> _Documento_
______________________________
O ano é 1962 e o local é um laboratório da Universidade de Yale, em Connecticut, nos EUA, foi lá que o psicólogo Stanley Milgram (1933-1984) realizou o estudo polêmico e paradigmático que você vai conhecer por esse texto.
Stanley Milgram
Judeu e de família afetada pelo holocausto, Milgram foi influenciado pelos eventos e efeitos violentos da 2º Grande Guerra Mundial e também pelo processo de julgamento de Aldolf Eichmann – um dos mais altos militares da polícia nazista SS – para idealizar seu experimento. A fim de contextualizar, segue um trecho da fala de Eichmman:
“There is a need to draw a line between the leaders responsible and the people like me forced to serve as mere instruments in the hands of the leaders” e “I was not a responsible leader, and as such do not feel myself guilty”, respectivamente, em tradução livre: “É necessário traçar uma linha entre os líderes responsáveis e as pessoas, como eu, forçadas a servir como meros instrumentos nas mãos dos líderes” e “Eu não era um líder responsável e, como tal, não me sinto culpado”.
______________________________
> _Instrução 1_
Segundo o documento, em que universidade Stanley Milgram realizou seu estudo em 1962?
______________________________
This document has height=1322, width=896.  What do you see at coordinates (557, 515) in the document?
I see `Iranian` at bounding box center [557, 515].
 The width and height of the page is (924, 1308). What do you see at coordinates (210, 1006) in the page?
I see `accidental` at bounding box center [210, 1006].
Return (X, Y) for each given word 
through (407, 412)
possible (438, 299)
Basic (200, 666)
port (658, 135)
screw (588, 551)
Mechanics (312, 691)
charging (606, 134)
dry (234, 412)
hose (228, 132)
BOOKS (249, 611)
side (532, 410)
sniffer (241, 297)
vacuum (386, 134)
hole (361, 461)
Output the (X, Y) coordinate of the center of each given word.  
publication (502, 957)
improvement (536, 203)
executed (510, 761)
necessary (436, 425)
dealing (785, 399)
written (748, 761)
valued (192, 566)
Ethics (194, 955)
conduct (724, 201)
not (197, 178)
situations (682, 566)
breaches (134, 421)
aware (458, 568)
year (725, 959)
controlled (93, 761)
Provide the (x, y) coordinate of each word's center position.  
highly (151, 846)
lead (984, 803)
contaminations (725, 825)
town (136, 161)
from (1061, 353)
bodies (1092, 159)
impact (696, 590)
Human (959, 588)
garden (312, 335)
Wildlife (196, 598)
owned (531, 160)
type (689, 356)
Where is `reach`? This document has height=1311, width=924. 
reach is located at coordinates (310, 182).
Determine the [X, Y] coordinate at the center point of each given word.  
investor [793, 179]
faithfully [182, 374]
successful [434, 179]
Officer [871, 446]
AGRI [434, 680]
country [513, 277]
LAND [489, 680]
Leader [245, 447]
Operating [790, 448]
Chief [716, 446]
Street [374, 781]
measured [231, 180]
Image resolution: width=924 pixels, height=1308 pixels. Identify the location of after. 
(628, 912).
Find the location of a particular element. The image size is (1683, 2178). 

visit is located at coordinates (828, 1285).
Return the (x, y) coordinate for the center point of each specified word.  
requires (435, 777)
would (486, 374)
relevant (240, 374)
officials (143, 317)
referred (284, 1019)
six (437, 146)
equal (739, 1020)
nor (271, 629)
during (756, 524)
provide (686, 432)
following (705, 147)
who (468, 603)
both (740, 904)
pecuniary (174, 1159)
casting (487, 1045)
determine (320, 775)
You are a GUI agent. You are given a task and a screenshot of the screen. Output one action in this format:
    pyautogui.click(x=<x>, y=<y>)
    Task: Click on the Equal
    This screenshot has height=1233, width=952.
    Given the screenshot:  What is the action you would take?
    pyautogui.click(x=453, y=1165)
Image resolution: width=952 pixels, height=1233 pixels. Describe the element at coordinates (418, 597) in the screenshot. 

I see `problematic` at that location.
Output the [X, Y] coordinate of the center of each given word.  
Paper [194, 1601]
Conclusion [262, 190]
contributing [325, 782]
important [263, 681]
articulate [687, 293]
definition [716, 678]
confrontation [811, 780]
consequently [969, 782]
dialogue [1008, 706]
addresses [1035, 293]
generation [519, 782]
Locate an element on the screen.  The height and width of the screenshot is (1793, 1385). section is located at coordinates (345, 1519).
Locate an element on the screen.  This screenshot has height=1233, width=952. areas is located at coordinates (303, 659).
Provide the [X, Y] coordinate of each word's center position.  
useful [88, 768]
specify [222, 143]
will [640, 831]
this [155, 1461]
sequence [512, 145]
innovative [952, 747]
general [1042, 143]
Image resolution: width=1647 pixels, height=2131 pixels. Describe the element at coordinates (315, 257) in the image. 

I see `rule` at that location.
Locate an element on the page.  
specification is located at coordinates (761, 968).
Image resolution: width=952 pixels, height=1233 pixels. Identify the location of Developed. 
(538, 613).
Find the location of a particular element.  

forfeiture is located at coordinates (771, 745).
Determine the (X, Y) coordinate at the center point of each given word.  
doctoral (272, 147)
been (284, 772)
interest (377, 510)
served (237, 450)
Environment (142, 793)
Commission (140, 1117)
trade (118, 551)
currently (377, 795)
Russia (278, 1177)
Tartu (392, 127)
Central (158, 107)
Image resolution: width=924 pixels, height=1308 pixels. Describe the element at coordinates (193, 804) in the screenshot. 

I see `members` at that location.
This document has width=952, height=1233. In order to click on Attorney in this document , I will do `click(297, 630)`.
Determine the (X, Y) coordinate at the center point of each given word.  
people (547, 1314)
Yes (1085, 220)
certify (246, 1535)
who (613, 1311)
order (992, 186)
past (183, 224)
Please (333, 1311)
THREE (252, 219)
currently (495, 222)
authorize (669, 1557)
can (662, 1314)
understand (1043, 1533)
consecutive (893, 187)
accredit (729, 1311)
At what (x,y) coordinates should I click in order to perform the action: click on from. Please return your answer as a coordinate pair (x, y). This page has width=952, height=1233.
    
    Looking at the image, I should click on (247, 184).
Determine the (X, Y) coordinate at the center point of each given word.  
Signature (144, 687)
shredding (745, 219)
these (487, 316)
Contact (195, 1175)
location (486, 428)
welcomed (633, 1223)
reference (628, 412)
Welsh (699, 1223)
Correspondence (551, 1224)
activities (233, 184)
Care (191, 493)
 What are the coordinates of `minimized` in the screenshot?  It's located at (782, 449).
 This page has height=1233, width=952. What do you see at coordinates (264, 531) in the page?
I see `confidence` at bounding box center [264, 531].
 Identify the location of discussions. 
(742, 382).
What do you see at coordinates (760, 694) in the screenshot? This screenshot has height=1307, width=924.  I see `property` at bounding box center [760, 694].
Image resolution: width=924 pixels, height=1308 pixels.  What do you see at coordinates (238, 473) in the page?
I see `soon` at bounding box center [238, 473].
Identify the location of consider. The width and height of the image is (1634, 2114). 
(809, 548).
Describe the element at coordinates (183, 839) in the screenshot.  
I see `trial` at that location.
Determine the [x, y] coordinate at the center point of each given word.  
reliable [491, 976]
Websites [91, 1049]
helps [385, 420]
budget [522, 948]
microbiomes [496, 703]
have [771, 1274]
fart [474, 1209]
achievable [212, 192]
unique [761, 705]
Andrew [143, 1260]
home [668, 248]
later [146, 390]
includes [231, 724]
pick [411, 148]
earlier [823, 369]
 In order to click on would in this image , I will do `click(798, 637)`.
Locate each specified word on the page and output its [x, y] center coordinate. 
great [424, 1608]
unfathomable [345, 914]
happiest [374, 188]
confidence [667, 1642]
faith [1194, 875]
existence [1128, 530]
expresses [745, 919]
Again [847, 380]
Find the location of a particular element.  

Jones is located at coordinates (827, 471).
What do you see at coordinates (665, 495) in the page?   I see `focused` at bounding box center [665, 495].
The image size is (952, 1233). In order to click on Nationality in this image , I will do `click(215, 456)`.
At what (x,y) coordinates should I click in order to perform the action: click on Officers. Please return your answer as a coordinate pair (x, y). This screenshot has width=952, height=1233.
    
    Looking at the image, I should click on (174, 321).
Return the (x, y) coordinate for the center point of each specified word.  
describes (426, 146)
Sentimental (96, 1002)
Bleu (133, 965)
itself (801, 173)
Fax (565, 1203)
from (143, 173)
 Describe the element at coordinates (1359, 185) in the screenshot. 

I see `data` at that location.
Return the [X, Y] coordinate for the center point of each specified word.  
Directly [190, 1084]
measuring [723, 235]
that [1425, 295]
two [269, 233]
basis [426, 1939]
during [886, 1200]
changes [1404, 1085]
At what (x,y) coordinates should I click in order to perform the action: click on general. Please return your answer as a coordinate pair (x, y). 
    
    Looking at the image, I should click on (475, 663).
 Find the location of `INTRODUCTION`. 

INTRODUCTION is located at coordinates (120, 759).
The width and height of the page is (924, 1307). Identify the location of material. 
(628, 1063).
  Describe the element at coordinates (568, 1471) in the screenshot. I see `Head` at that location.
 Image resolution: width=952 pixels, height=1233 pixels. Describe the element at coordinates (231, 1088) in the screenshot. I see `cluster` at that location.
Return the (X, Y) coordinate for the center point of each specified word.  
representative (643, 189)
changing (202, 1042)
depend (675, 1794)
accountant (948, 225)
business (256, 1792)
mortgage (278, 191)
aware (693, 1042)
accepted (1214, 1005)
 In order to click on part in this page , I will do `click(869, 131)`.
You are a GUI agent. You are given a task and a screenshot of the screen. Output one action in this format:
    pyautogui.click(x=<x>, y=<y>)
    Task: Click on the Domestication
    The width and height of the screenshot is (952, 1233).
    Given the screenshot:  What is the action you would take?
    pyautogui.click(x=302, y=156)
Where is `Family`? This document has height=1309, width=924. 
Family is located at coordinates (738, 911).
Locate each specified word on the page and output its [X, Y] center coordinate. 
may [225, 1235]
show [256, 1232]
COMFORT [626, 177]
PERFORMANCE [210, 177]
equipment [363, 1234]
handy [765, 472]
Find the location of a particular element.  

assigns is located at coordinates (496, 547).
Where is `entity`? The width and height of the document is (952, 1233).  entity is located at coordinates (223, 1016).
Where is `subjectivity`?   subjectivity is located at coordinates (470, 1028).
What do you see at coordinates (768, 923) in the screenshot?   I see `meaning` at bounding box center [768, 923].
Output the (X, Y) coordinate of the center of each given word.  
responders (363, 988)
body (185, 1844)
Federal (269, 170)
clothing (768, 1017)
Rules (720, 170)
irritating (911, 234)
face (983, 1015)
______________________________
> _Instrução 2_
Duplique as linhas dos registros, do início deles até a linha que contém "valued (192, 566)", ambas as extremidades incluídas.

> _Resolução 1_
Na Universidade de Yale, em Connecticut, nos EUA.

> _Resolução 2_
This document has height=1322, width=896.  What do you see at coordinates (557, 515) in the document?
I see `Iranian` at bounding box center [557, 515].
 The width and height of the page is (924, 1308). What do you see at coordinates (210, 1006) in the page?
I see `accidental` at bounding box center [210, 1006].
Return (X, Y) for each given word 
through (407, 412)
possible (438, 299)
Basic (200, 666)
port (658, 135)
screw (588, 551)
Mechanics (312, 691)
charging (606, 134)
dry (234, 412)
hose (228, 132)
BOOKS (249, 611)
side (532, 410)
sniffer (241, 297)
vacuum (386, 134)
hole (361, 461)
Output the (X, Y) coordinate of the center of each given word.  
publication (502, 957)
improvement (536, 203)
executed (510, 761)
necessary (436, 425)
dealing (785, 399)
written (748, 761)
valued (192, 566)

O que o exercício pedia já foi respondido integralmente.